**Liste des tâches**
• A. D'après l'extrait sur la demande de changement de nom, les affirmations suivantes sont-elles exactes ? Pour chacune, répondez par oui ou par non et citez mot pour mot le passage qui tranche : (i) le Conseil d'État a donné un avis favorable ; (ii) le recours a été introduit le 10 août 2001 ; (iii) le père de la demanderesse a rompu tout lien avec elle.
• B. Recopiez fidèlement le passage de l'extrait sur la demande de changement de nom qui commence aux mots « A l’appui de » et s'arrête après « liens avec elle. ».

**Extrait fourni**
▶
Suite à des avis défavorables du procureur d’Etat et du procureur général d’Etat et à un avis défavorable du Conseil d’Etat du 13 mars 2001, la requête en changement de nom de la demanderesse fut rejetée par arrêté grand-ducal du 14 mai 2001.

Par requête du 10 août 2001, Mademoiselle … … a introduit un recours en réformation, sinon en annulation contre « la décision du gouvernement en conseil, prise sous forme de l’arrêté grand-ducal du 14 mai 2001 », en ce qu’il n’a pas admis le changement de nom sollicité.

A l’appui de son recours, la demanderesse fait exposer que le fait de pouvoir porter le nom de son père officialiserait et rendrait publique la filiation vis-à-vis de ce dernier, filiation qui ne ressortirait ainsi pas uniquement des actes de l’état civil. La demanderesse estime que pouvoir porter le nom de son procréateur serait synonyme de reconnaissance de son identité et de ses origines, même si son père a vécu dans un pays étranger et a coupé tous liens avec elle.
◀
(Entrées pour repérer du texte et des éléments)
▶
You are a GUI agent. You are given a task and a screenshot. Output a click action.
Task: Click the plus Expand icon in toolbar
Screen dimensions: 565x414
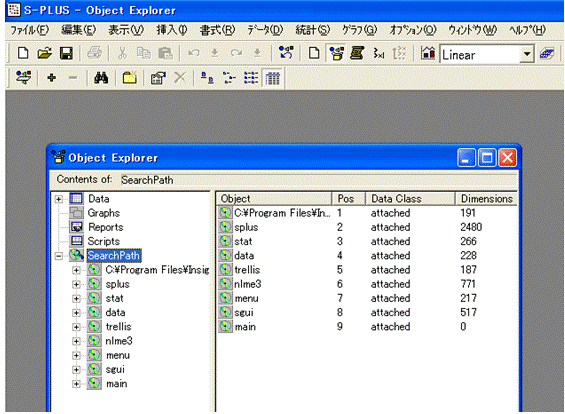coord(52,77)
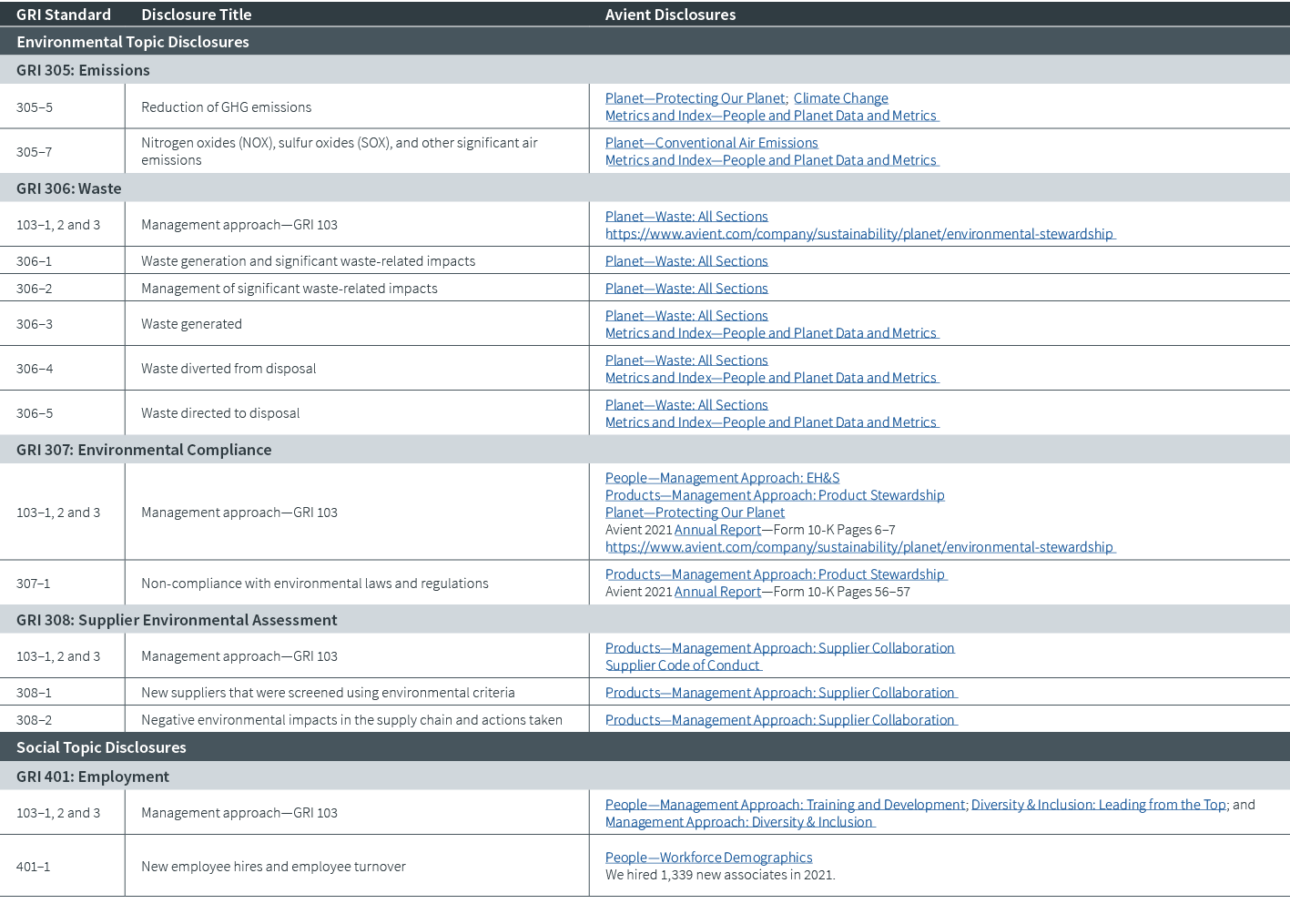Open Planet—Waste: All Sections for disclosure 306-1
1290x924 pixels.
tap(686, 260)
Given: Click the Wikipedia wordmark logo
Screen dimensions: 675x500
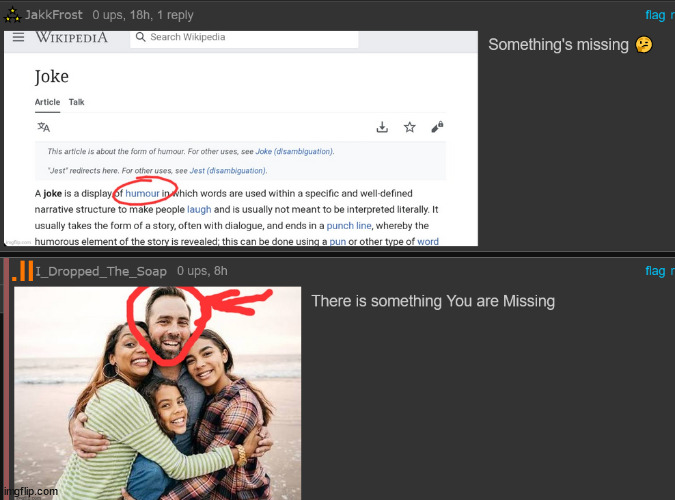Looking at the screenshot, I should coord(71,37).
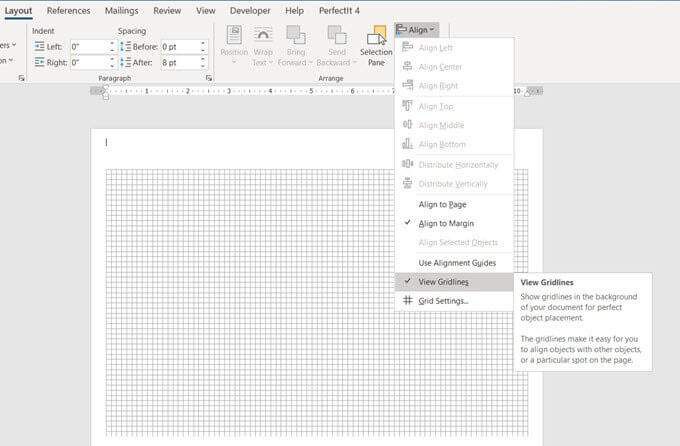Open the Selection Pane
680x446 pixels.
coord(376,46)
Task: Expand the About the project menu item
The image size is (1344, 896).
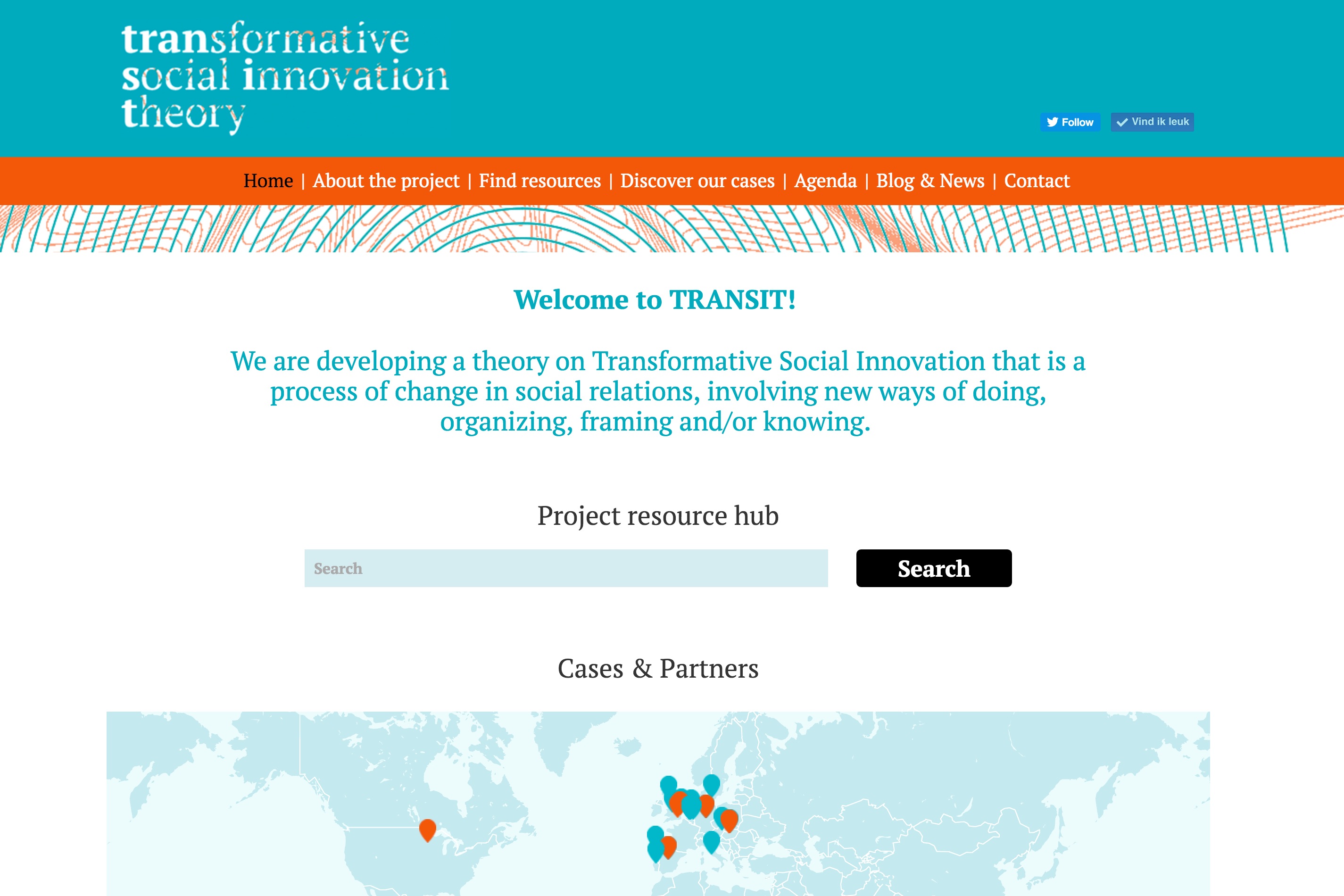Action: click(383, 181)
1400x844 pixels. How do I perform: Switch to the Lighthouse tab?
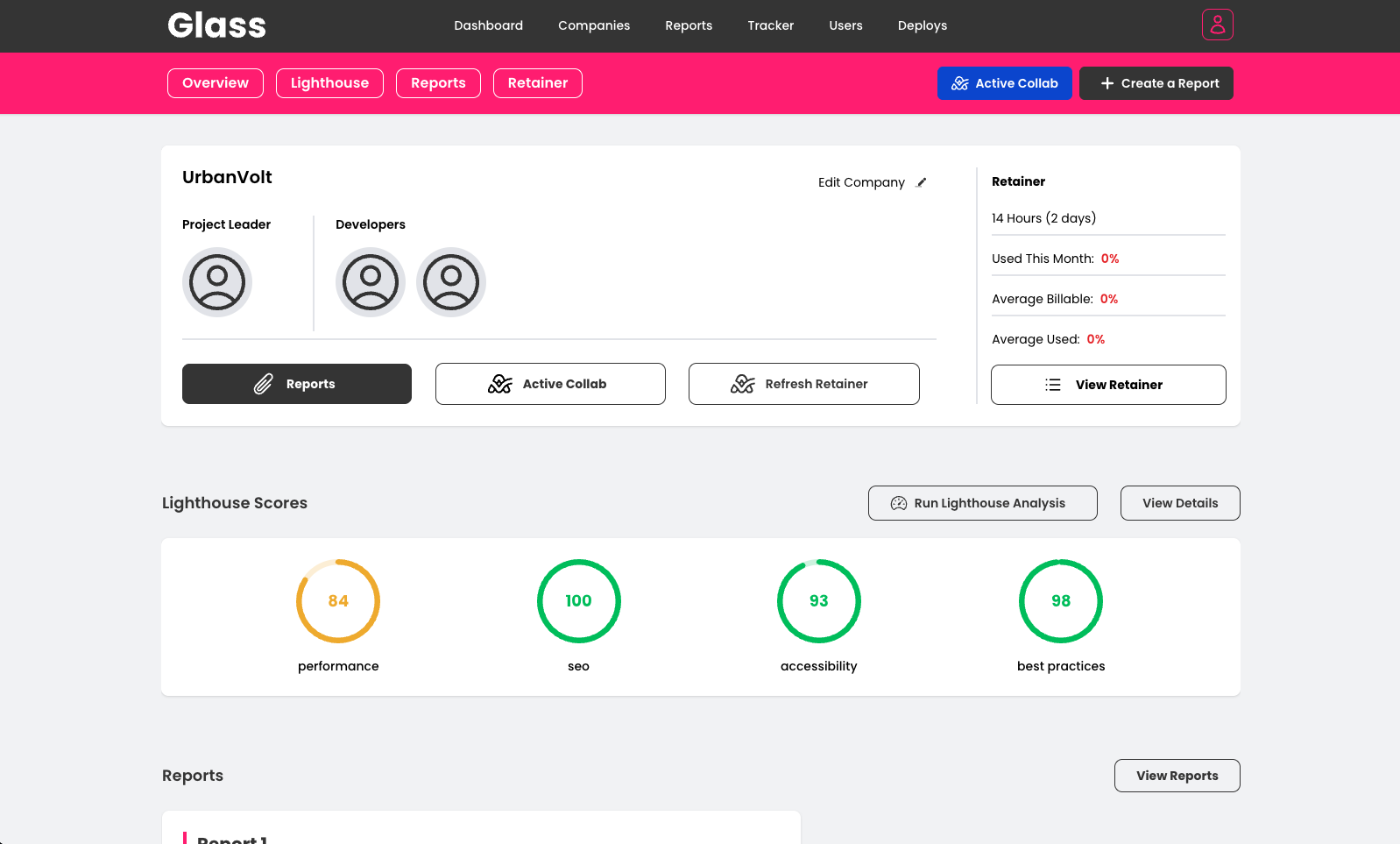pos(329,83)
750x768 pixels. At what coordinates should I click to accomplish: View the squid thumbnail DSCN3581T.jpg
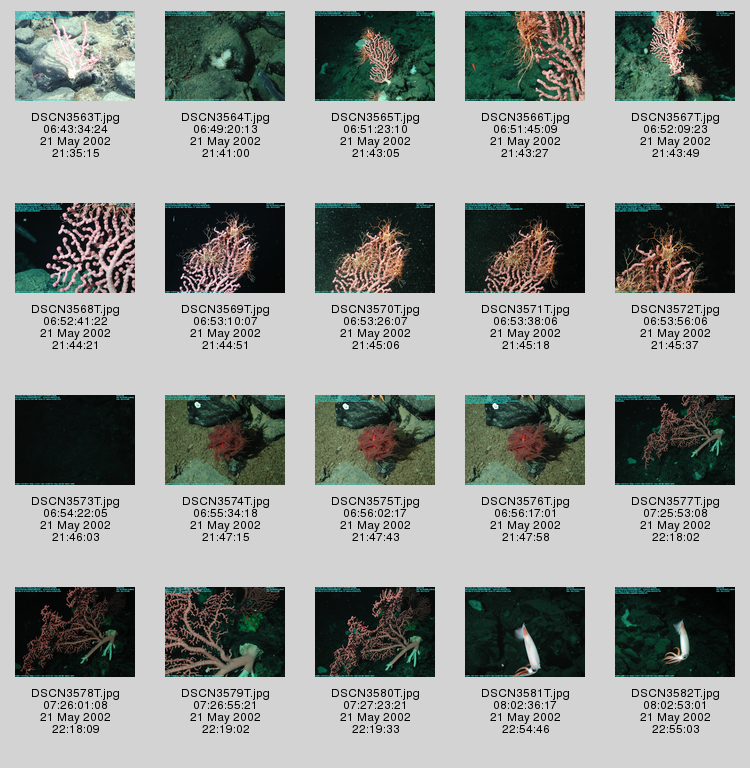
◀
**Réponses par tâche**
• A.
(i) Non : « un avis défavorable du Conseil d’Etat du 13 mars 2001 ».
(ii) Oui : « Par requête du 10 août 2001 ».
(iii) Oui : « a coupé tous liens avec elle ».

• B.
A l’appui de son recours, la demanderesse fait exposer que le fait de pouvoir porter le nom de son père officialiserait et rendrait publique la filiation vis-à-vis de ce dernier, filiation qui ne ressortirait ainsi pas uniquement des actes de l’état civil. La demanderesse estime que pouvoir porter le nom de son procréateur serait synonyme de reconnaissance de son identité et de ses origines, même si son père a vécu dans un pays étranger et a coupé tous liens avec elle.